To make the most of this guide, you’ll need a baseline understanding of key concepts like events, charts, and properties. If you are still learning about Heap (meaning those terms don’t mean anything to you), we recommend taking our Hello Heap course or reviewing our Setting Up Heap guide prior to jumping into this guide.
Introduction
Every digital experience consists of a number of critical journeys, each with a starting point and a business-critical endpoint. For example, a checkout flow, a navigation flow, a setup or signup flow, and many more.
In this guide, we’ll walk you through a process you can practice to iteratively improve these journeys and drive real product and business impact!
Step 1: Baseline key journeys
If you can’t measure it, you can’t improve it. To start making impactful improvements to your digital journey, you first need to understand how the various parts of that journey are performing.
Start by breaking the journey into key workflows that lead your customers to value (and if possible, directly to actions that drive revenue). Make a funnel chart for each of these workflows and note the overall conversion rate — this tells you how well each part of your journey is performing.
Take note of which journeys are performing well vs. poorly. Do you have teams staffed on improving the journeys that are not performing well? Is improving these journeys a priority for your upcoming quarter? If not, now might be a good time to start the conversation about shifting priorities and resources to better support the workflows with the most opportunity for improvement.
You should revisit these baselines and your priorities at least once per quarter. Once you’ve identified the biggest areas for improvement and have a team ready to iterate on them, move to Step 2, which focuses on one specific workflow.
Output: One funnel chart per key workflow in your digital journey
Step 2: Find the friction
At this point, you’ve chosen one or more specific workflows that aren’t performing as well as you’d like. In this step, we’ll use Heap to find the best opportunities to drive the most impact with changes.
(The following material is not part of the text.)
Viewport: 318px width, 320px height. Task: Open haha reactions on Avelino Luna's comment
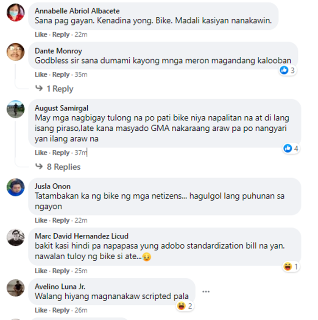(x=185, y=306)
Start by quantifying the friction in the workflow. Open the funnel chart you created in step 1, and scroll down to see the Effort Analysis summary for each step. You’ll see three signals that give you an idea of where and how users are struggling.
Interactions shows you the parts of the workflow where users have to take the most actions; time engaged shows you which parts of the workflow require the most time; and revisit rate shows you how often users have to leave and come back later to make it to the next step (indicating that they weren’t prepared to make it to the next step on the first try).
You can add more steps to the funnel to zoom in on a more narrow part of the funnel (you want to ideally find the smallest incremental changes that can drive a noticeable impact rather than doing bulky re-design projects that slow your rate of learning). Heap’s Step Suggestions can help here — they appear to the right of the funnel when there may be a hidden step taken by most users who complete the funnel but represents a milestone with significant drop-off before and after.
You can also segment your funnel by different audiences (e.g. desktop vs mobile users, users in a specific country, users with a given role/persona, or more) to see if there are particularly pronounced differences in performance (overall conversion rate) for different segments of users. Heap’s Group Suggestions can help here as well — they appear to the right of the funnel when there is a potentially interesting grouping that shows significant variation between groups.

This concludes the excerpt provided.